Extraction of total genomic DNA (gDNA) from frozen biopsies was performed with the DNeasy Blood & Tissue Kit (Qiagen, Germany). Biopsy samples were homogenized with a pestle in 1.5 ml tubes containing 200 µl freezing buffer. 100 µl of the homogenate was added to 200 µl lyses buffer (180 µl ATL buffer, 20 µl Proteinase K) and incubated overnight at 56°C in a shaking incubator. A negative extraction control was included for each batch of DNA extraction. After extraction of gDNA following the manufacturer's instruction the gDNA was eluted in 100 µl Buffer AE and stored at −20°C until further usage.

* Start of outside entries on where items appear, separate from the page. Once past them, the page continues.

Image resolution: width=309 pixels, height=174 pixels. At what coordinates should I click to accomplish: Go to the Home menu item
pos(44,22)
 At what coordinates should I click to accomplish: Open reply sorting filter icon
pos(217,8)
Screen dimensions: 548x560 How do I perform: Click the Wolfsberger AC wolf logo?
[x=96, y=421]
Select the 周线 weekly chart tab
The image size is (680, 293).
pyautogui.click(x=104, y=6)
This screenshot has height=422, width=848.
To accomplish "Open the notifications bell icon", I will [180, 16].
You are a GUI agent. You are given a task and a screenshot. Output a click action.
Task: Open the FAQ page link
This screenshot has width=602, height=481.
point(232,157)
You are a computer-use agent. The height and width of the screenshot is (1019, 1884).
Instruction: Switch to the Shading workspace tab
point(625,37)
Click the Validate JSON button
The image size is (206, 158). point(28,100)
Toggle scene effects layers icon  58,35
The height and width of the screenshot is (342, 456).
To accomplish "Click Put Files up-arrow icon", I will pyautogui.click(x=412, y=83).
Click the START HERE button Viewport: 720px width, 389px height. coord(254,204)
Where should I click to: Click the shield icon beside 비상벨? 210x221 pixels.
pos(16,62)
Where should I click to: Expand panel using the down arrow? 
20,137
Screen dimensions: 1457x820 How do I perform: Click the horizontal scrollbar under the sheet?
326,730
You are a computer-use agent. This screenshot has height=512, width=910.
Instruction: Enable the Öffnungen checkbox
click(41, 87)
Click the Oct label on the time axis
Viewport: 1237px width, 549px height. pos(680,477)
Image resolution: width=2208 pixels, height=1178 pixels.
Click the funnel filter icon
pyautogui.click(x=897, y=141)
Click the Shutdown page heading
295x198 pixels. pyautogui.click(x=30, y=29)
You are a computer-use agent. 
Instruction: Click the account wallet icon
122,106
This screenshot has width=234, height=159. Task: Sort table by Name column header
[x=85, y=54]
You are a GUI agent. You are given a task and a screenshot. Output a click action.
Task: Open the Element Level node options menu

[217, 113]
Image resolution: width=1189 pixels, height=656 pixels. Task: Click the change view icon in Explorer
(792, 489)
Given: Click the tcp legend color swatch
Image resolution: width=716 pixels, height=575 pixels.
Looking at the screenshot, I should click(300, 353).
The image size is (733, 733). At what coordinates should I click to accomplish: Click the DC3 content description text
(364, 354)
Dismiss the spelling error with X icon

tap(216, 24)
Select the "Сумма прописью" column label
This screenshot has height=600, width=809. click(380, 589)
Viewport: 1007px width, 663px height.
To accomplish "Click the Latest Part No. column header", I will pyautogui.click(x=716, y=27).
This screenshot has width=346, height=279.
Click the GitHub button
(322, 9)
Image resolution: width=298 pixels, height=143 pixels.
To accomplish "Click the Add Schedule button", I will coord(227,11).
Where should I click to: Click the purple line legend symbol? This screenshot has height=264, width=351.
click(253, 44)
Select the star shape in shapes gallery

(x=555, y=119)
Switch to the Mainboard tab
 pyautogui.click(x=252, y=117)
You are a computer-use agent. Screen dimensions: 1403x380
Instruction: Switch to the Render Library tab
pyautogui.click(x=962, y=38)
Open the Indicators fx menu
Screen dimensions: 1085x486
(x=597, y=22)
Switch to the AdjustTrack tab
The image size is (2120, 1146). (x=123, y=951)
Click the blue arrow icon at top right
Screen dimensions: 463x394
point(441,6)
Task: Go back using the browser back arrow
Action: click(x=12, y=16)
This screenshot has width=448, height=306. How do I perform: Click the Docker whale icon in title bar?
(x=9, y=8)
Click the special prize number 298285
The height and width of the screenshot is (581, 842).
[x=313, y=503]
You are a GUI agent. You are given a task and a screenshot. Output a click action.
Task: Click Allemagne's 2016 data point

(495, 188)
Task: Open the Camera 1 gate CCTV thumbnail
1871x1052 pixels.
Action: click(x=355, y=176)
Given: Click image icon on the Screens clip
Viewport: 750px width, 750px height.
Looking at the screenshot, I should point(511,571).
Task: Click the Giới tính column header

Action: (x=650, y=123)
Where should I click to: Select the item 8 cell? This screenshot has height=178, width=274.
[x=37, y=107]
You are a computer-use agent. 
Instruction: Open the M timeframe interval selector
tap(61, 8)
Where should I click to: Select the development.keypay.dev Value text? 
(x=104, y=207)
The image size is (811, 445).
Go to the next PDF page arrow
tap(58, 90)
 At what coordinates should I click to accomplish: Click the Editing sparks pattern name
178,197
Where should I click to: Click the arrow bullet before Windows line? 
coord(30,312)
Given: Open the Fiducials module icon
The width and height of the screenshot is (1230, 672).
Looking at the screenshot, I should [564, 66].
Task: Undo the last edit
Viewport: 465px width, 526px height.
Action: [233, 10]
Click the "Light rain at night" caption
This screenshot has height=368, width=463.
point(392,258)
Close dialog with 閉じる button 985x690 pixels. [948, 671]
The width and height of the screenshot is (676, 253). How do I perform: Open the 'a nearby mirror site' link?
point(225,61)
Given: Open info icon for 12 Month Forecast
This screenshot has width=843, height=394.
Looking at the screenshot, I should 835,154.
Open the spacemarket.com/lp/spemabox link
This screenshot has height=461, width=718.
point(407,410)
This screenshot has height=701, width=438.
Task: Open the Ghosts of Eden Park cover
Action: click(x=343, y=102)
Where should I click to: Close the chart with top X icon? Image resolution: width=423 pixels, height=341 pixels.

PCR and template preparation for 454 sequencing

The protocol for barcoded 454-pyrosequencing has been adapted from Andersson et al.21 To create barcoded sequencing templates, PCR was performed using the forward primer 341f (GCCTTGCCAGCCCGCTCAGCCTACGGGNGGCWGCAG) and a barcoded reverse primer 805r (GCCTCCCTCGCGCCATCAGACTACHVGGGTATCTAATCC) targeting the V4 region of the 16S rRNA gene. For each sample, a PCR mix was prepared (triplicate) containing 1x PCR buffer, 1 mM dNTP's (Finnzymes, Finland), 1 U Phusion High-Fidelity DNA Polymerase (Finnzymes, Finland), 0.4 µM of each primer and 1–5 µl template DNA. For the PCR reaction the following conditions were applied: after an initial denaturation step (95°C, 5 min), 30 cycles of 95°C for 40 sec, 55°C for 40 sec and 72°C for 60 sec were followed by an final elongation step with 72°C for 10 min. Following agarose gel electrophoresis (1% agarose in TBE buffer containing gel red (Sigma Aldrich, Sweden), PCR products with the right size (approx. 500 bp) were excised and purified using the QIAquick gel extraction kit (Qiagen, Germany). The DNA concentration was assessed using the Qubit Fluorometer (Invitrogen, USA). After an initial concentration determination, the PCR products were diluted to a concentration between 3–5 ng/µl and then pooled for the 454-sequencing run. The final concentration of the DNA pool was measured for further dilutions for the emulsion PCR (emPCR) in the 454 workflow. Pyrosequencing was performed according to the Genome Sequencer FLX System Methods Manual.

Bioinformatics pipeline

Pyrosequenced amplicon reads were de-multiplexed by stripping barcode and primer from each read. Reads which had one or more mismatches in barcode or primer were discarded. The remaining reads were quality filtered using the fastq_filter command of USEARCH v7.0.100145 with parameters set to truncate reads to 200 basepairs whilst discarding shorter reads and with maximum expected errors set to 0.5. The script pick_open_reference_otus.py from QIIME v1.7.0 was used to pick operational taxonomic units (OTUs)46. For this step the Greengenes May 2013 reference OTUs database at 97% identity was employed47. Chimera filtering was performed on the representative OTU reads using the uchime_ref command of USEARCH against the ChimeraSlayer “Gold” database from the Broad Microbiome Utilities r2011051948. The resulting data was analysed using R [http://www.R-project.org/] and the packages phyloseq 1.4.5, Metastats23, cluster 1.14.4, fpc 2.1-7, ggplot2 0.9.3.1, plyr 1.8.1, grid 3.0.1 and VGAM 0.9-3. Analyses at phylum and genus level were performed by: (1) aggregating all OTUs which had identical classification at the given taxonomic level (suggested classifications were heeded, e.g. [Prevotella] was considered identical with Prevotella), (2) normalizing samples by their total abundance, (3) discarding unclassified taxa and taxa with mean relative abundance lower than 0.01%. Step (3) was also performed on OTUs before analysis. Low abundance taxa were discarded to avoid having sampling depth effects influencing the analysis. Also, since the sample size was fairly small the analysis focused on taxa that were expressed in most samples in order to get meaningful results.

Ethical considerations

The Regional Board of Research Ethics in Stockholm approved all parts of the study. Informed consent was obtained from all patients and controls and all methods were carried out in accordance with approved guidelines.